A minha guerra, ao contrário do que pensava em Tomar, tem-me propiciado óptimos momentos. Tirando alguns sustos imprevistos, posso dizer que esta guerra, em vez dos aspectos negativos inerentes a todas as guerras, tem-se revelado uma excelente oportunidade de descobrir novos mundos, novas culturas e novas amizades, que me têm vindo a enriquecer progressivamente. Não fossem as saudades de casa e as situações imprevistas menos agradáveis, que tenho conseguido superar sem problemas, dir-se-ia que esta guerra se está a transformar numa grande escola da vida. No fundo, a nossa grande guerra, até ao momento, tem sido com a porcaria do material que nos foi distribuído, com a porcaria das viaturas, que há muito deveriam ter entrado na reforma e que nos deixam constantemente encalhados no meio das picadas. Todavia, neste preciso instante, não posso deixar de concluir que, por vezes, também têm um lado positivo. Se não fossem as avarias frequentes, não estaria agora a escrever-vos do Cuango. Foi graças à avaria da viatura que tive de procurar refúgio no destacamento mais remoto da Terceira Companhia do Batalhão 4511, onde a custo consegui chegar. É graças à avaria que estou agora sentado a escrever-vos, debaixo do alpendre que cerca todo o edifício de planta quadrada, tendo na minha frente uma paisagem fabulosa. Não consigo daqui ver o rio Cuango, que me separa da república do Zaire. Corre lá em baixo, no fundo da colina ou do planalto onde fica a povoação do Cuango. Separam-me dele cerca de cem ou duzentos metros de trilho íngreme, numa encosta coberta de capim. Vejo daqui a colina da margem direita, no cimo da qual se distingue perfeitamente, ao longe, o edifício de uma missão em território zairense. E, mais à direita, as coberturas metálicas de uma base terrorista, que se vê perfeitamente com a ajuda dos binóculos. Mas não é a altura de descrever o destacamento do Cuango e toda a imponente região que me cerca. Quando chegar a minha vez de substituir o meu camarada, terei tempo de sobra para falar deste local. Nessa altura, espero já ter a máquina fotográfica reparada, para poder guardar para a posteridade imagens desta magnífica região, cujo único defeito é estar junto da fronteira, a um dia ou mais de distância da sede da Companhia.

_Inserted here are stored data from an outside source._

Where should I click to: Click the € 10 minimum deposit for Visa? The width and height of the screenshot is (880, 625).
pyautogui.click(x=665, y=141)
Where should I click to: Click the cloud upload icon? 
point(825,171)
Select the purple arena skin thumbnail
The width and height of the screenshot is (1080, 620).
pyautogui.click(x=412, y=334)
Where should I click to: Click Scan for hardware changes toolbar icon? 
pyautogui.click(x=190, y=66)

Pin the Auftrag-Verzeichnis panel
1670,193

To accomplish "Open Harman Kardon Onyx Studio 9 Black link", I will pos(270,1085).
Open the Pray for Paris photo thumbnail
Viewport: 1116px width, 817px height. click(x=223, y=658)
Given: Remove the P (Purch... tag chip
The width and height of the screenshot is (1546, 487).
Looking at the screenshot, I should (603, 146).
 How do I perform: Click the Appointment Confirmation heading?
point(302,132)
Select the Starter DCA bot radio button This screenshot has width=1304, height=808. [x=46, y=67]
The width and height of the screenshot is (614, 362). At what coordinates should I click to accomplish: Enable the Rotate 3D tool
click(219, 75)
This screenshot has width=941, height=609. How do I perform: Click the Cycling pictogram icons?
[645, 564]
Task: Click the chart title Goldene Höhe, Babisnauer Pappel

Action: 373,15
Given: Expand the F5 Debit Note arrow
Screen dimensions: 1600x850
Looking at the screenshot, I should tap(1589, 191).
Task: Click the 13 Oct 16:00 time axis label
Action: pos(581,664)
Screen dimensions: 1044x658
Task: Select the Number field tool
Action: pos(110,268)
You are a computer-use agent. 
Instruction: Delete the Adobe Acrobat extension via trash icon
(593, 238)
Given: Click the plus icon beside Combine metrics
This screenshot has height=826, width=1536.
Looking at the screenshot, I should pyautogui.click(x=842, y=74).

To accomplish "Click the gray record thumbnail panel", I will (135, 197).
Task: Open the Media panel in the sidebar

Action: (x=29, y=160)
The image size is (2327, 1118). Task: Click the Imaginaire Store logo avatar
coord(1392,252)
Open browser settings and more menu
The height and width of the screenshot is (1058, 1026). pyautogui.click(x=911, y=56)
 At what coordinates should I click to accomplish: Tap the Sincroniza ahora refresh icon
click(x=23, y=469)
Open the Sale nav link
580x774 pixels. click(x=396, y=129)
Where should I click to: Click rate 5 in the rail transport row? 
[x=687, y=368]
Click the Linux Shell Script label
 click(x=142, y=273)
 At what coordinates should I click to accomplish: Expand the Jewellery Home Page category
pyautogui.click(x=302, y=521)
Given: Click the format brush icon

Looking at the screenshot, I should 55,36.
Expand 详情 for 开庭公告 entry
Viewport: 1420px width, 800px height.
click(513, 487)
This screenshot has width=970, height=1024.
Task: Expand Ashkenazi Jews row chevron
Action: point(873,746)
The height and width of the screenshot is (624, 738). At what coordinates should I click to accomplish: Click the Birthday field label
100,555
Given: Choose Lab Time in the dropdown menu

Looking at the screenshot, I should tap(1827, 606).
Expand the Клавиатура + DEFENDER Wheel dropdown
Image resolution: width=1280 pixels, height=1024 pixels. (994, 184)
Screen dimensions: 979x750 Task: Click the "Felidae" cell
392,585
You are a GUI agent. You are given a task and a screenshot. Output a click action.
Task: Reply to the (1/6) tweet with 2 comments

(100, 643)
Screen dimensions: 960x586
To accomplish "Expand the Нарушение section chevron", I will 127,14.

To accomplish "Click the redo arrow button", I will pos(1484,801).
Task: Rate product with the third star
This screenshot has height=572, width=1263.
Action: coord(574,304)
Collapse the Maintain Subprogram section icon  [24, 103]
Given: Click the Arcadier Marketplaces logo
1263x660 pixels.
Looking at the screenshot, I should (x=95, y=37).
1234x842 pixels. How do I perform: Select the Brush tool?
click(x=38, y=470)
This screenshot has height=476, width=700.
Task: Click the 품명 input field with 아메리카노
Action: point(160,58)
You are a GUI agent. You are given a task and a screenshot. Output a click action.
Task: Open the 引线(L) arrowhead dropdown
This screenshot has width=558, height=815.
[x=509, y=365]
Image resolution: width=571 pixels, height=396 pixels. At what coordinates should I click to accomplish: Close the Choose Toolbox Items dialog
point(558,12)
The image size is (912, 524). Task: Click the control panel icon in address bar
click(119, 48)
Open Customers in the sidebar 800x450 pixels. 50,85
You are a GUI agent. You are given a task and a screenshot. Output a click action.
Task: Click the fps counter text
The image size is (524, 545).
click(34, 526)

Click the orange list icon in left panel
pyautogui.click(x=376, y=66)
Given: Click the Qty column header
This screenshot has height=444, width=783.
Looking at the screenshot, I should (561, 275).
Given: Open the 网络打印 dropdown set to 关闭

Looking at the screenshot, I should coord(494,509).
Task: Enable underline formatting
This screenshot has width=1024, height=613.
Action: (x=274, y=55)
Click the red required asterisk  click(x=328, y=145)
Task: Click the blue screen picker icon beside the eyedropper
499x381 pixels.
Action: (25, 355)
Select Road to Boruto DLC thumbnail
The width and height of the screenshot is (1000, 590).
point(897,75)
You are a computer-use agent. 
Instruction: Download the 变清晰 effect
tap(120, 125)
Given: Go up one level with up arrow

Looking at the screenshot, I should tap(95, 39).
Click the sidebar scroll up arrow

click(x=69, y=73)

Voltemos aos factos. Estou aqui neste destacamento desde quarta-feira, à espera que me venham socorrer. A custo consegui chegar aqui. Valeu-me a ajuda do pessoal do Cuango. Estava a fazer o recenseamento de uma sanzala próxima, quando a viatura avariou. Conseguimos rebocá-la até aqui, utilizando o cabo de aço do guincho e a viatura deste destacamento. Como é que o pessoal do Cuango soube do meu problema e me foi ajudar? Não é difícil de descobrir como consegui comunicar com eles. Para que servem os rádios que trazemos? Não são para comunicarmos uns com os outros? Era o grupo mais próximo. Foi o grupo que me veio socorrer. E como aqui não há mecânicos, tenho de aguardar que venham de Quimbele. Só com a viatura operacional posso regressar ao acampamento da Quimabaca.

Na minha pasta, além do material para o recenseamento, tenho tudo o que preciso para escrever. E mesmo que não tivesse aerogramas na pasta, não deixaria de vos escrever. O que aqui não falta no destacamento são aerogramas. São os recursos da tropa para manter o contacto com os familiares e amigos da Metrópole. Significa que, sem trabalho para fazer e já estabelecidos os contactos, no primeiro dia, com o pessoal civil e militar do Cuango, tenho agora muitas e longas horas de espera. Estou a aproveitá-las da melhor maneira. Converso convosco e retomo o relato dos acontecimentos dos últimos dias.